I’ve been working on a linear regression problem where we don’t measure the covariate of interest (x_{true}) directly:
y \sim Normal(a+b*x_{true},\sigma_1)
Instead we measure a proxy variable (x_{obs}) and have calibration data available to fit another regression between the proxy variable and the covariate of interest:
x_{true} \sim Normal(c+d*x_{obs},\sigma_2).

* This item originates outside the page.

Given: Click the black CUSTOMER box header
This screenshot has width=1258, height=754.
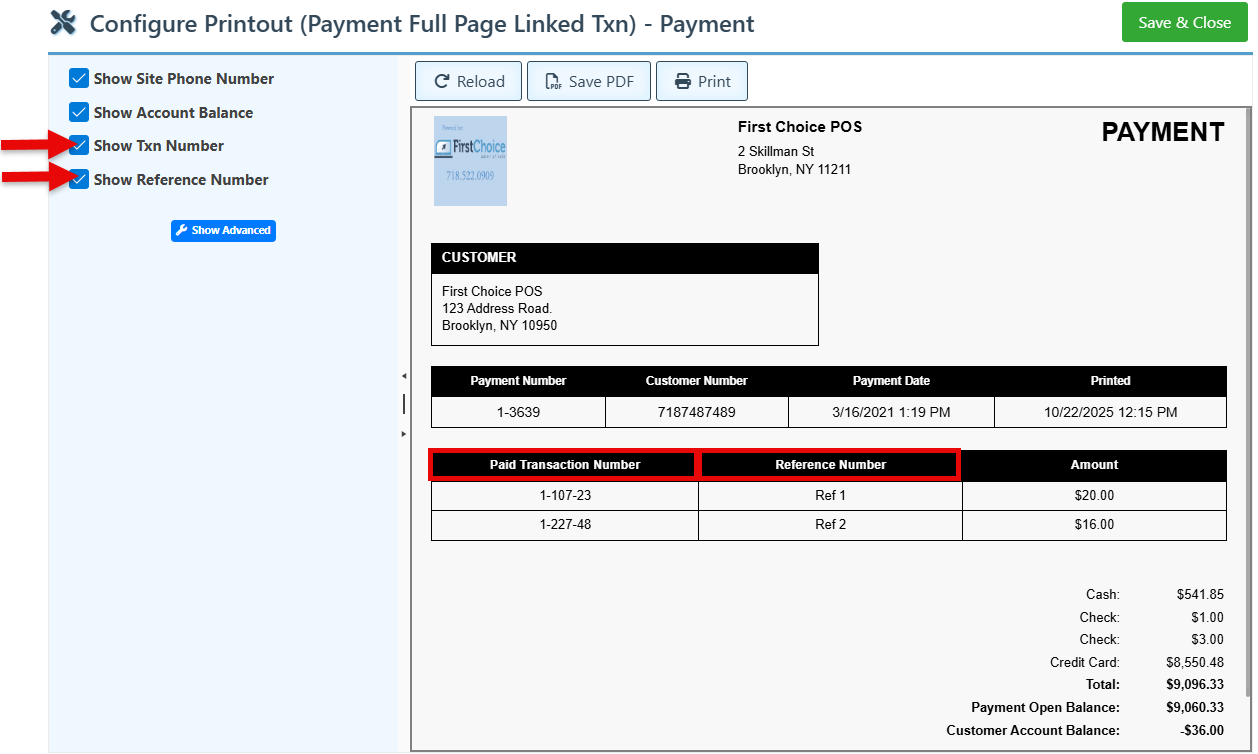Looking at the screenshot, I should [624, 258].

For now, assume we will just use the point estiamtes of c,d,\sigma_2
I’ve coded the model as following:
data {
int<lower=0> N;
vector[N] y;
vector[N] x_obs;
real sigma_2;
real c;
real d;
}
parameters {
real a;
real b;
vector[N] x_true;
real<lower=0> sigma_1;
}
model {
a ~ normal(0,5);
b ~ normal(0,5);
sigma ~ cauchy(0,5);
x_true ~ normal(c+d*x_obs,sigma_2);
y ~ normal(a+b*x_true, sigma_1);
}
Would this be the right implementation? And, in general, will models like this lead to a different likelihood formulation than traditional measurement error models that suppose x_{obs} \sim Normal(x_{true},\tau) for known measurement error \tau or is there some equivalence I’m missing?